Perhaps the most significant finding was that the Matsigenka complained of a drop in fishing yields of between 60 and 90 percent since the inception of the gas project at the turn of the millennium. For a riverine people who have traditionally relied on daily fishing trips by the male head-of-household for a principal source of protein, this impact appears highly significant and worrying. Similarly, the mijano, the name used by locals to refer to the annual migration of some fish species from downriver to upriver, was also said to have failed for the first time in living memory in 2002 and 2003. The causes appeared to be twofold, and both related to the activities of the gas consortia: The heavy traffic, including many massive barges, traveling along the Urubamba and Camisea Rivers; and the sediment discoloring the once transparent water, the result of massive and unnecessary erosion from the precipitous pipeline route as it crosses the Upper Urubamba, where the “foothills” of the Andes overlap with the Amazon rainforest and its fragile topsoil.

Simultaneously, hunting yields have dropped by around 50 percent, I was told, with fauna scared away by the sounds of the consortia’s heavy machinery, particularly the overhead flights of helicopters. Although, game traditionally provided a much smaller portion of protein in the Matsigenka diet than fish, the fact that both hunting and fishing have suffered such heavy apparent repercussions at the same time has left the Matsigenka without an obvious alternative and traditional source of protein. In a population thought to experience rates of malnutrition from 50 to 70 percent, the repercussions may be especially serious. The results appear to be both hunger and accelerated sociocultural change as those community members, overwhelmingly male, able to gain employment with the consortia leave their villages for periods of weeks and sometimes months on end in order to earn a cash income to purchase the Western goods that are increasingly available in the Urubamba, ranging from tinned seafish and beer to chainsaws and shotguns. With the division of work strongly gendered in Matsigenka households, many women left behind appear to have had difficulty keeping themselves and their children adequately nourished. There may also be new tensions in the communities between the haves and the have-nots as the material trappings of consumerism provide new means to social status for some Matsigenka.

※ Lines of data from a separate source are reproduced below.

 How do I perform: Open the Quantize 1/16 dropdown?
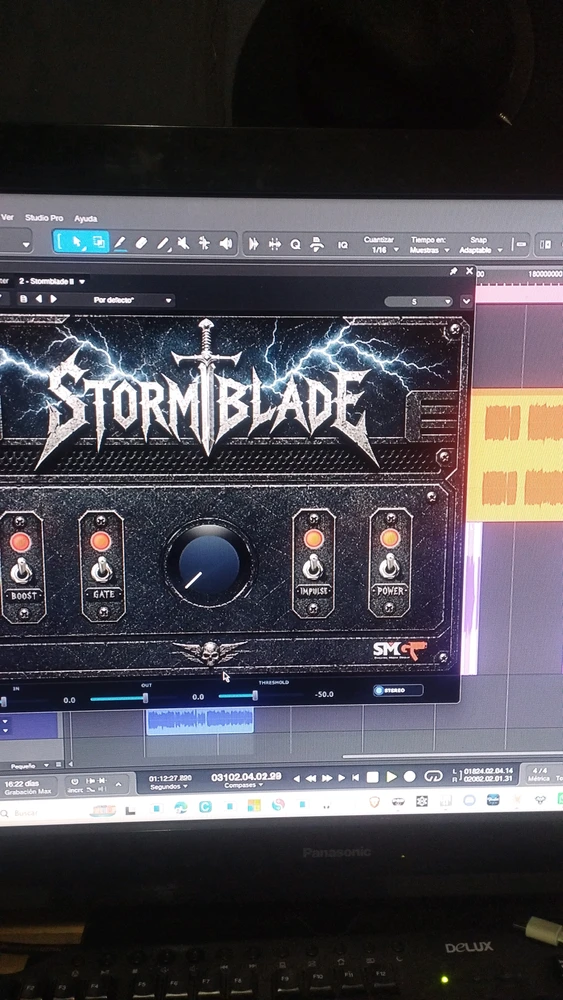(383, 250)
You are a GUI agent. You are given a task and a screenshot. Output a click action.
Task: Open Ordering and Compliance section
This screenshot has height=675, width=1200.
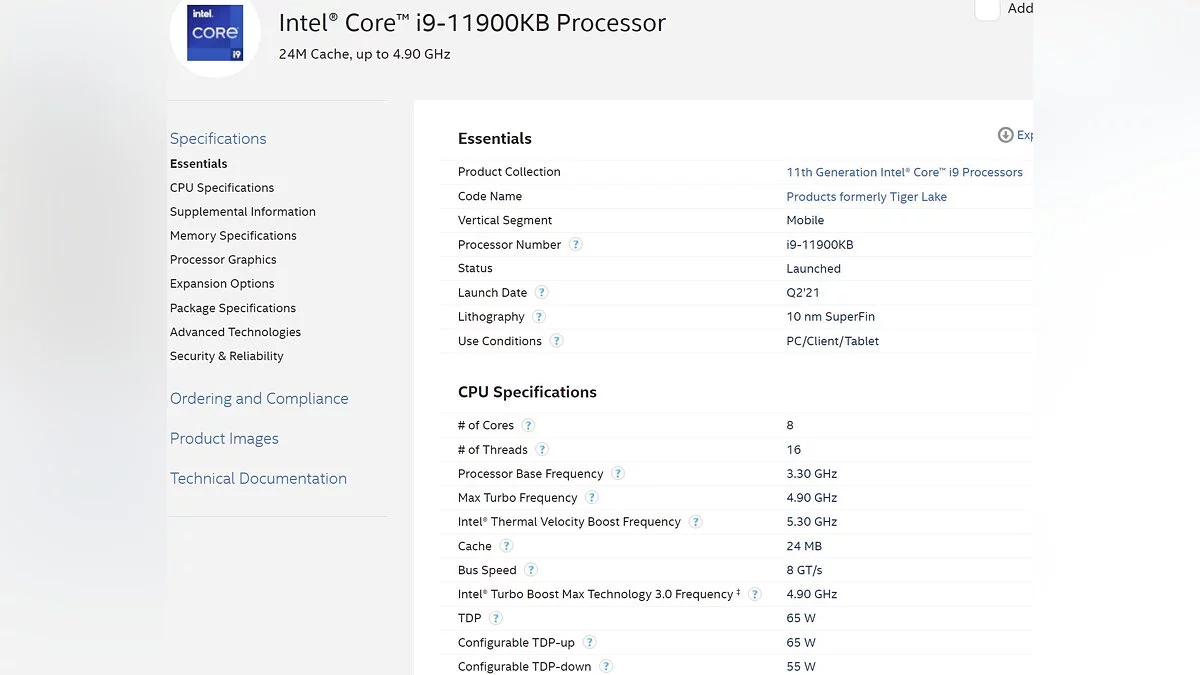pos(259,398)
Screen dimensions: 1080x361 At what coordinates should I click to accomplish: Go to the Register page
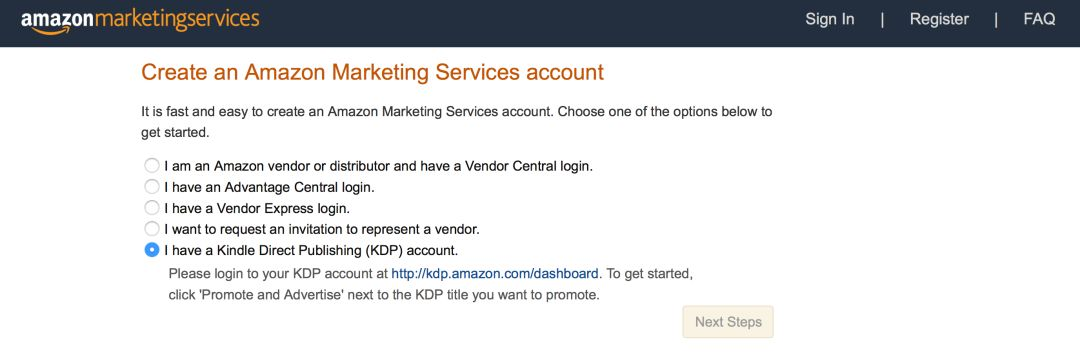939,20
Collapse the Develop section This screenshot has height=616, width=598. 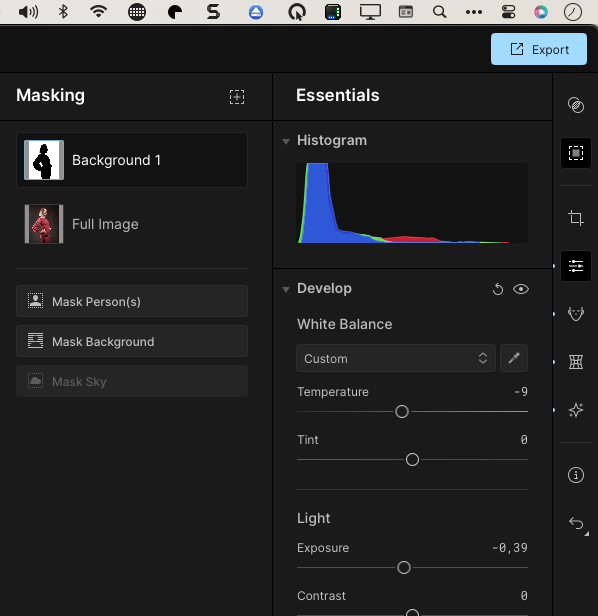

Other serious impacts include the spread of sexually transmitted diseases among some Matsigenka. Syphilis appears to be present in at least one community at an unprecedented rate, a subject that neither the Camisea consortia nor the Peruvian state seems interested in acknowledging, still less addressing. One unofficial report that I heard was that 35 percent of pupils at a Matsigenka high school had tested positive for syphilis. Although the route of this disease into the communities is not clear, the timing strongly suggests that it is related to the increased contact between the Matsigenka and outsiders as a result, direct or indirect, of the gas project. One possibility is that the itinerant traders, increasingly attracted by the greater purchasing power of some Matsigenka, may have brought in the disease by exchanging Western products for sex with Matsigenka women lacking the monetary means to purchase them. Another route could be the female sex workers who have come from outside the Urubamba to service consortia employees, including Matsigenka males.

Whatever the route, the Matsigenka are now facing a grave public health crisis involving a range of issues including STDs, malnutrition, a loss of cultural identity with deep and complex implications for the collective sense of wellbeing, and alcoholism. Yet the disturbing plight of the Matsigenka is largely unknown and disregarded in the two major markets for the hydrocarbons extracted so destructively from their ancestral lands: Lima and the US West Coast. Without more awareness in these markets, the gas consortia are unlikely to change their practices, and the Matsigenka are likely to continue to suffer.